Can you cheer me up today?
BULLDOG-IN-PENNSYLVANIA
DEAR BULLDOG:
I have here a story from a man who I will call Pete. Pete wrote me a letter describing a unique wedding toast he received in 1982.
The story begins when Pete was making an all-night road trip from Fort Walton Beach, Florida, to Charleston, South Carolina. He was on his way to get married. His fiance’s family lived in Charleston.
They throw fancy weddings in Charleston. They don’t cut corners like we do here in the Florida Panhandle. At my cousin’s Florida wedding, for instance, the bride and groom wore matching camouflage and cut their wedding cake with a Buck knife.
But in Charleston they do things differently. I have visited Charleston, and frankly,
I felt underdressed.
So Pete was on his way north. He would be arriving the day before his wedding. No sooner had he gotten out onto I-10 than he saw a man hitchhiking on the shoulder.
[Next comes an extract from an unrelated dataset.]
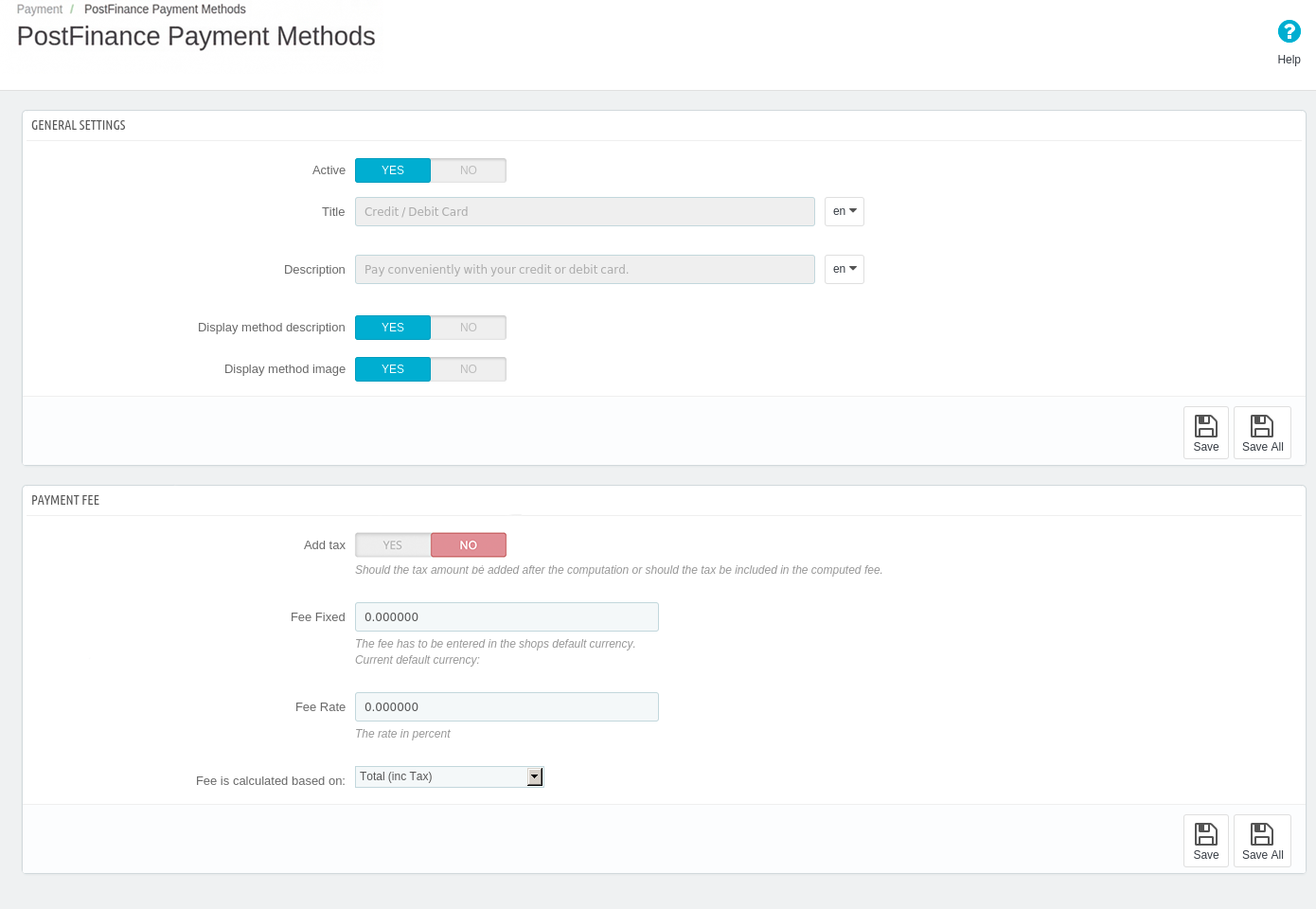Image resolution: width=1316 pixels, height=909 pixels.
Task: Enable Add tax in Payment Fee
Action: tap(392, 544)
Pete faced an immediate crisis of conscience when he saw the hitchhiker. On the one hand, Pete was raised Methodist, and Methodists are required by federal law to pick up hitchhikers. On the other hand, Pete was in a hurry.
He pulled over. It was an old man with weathered skin and rags for clothes. Pete asked where he was going.
The old man said, “Don’t care. Where’re you headed?”
“South Carolina.”
The old man reached into his pocket and gave Pete all the cash he had, which wasn’t much. The guy said, “South Carolina’s good with me.”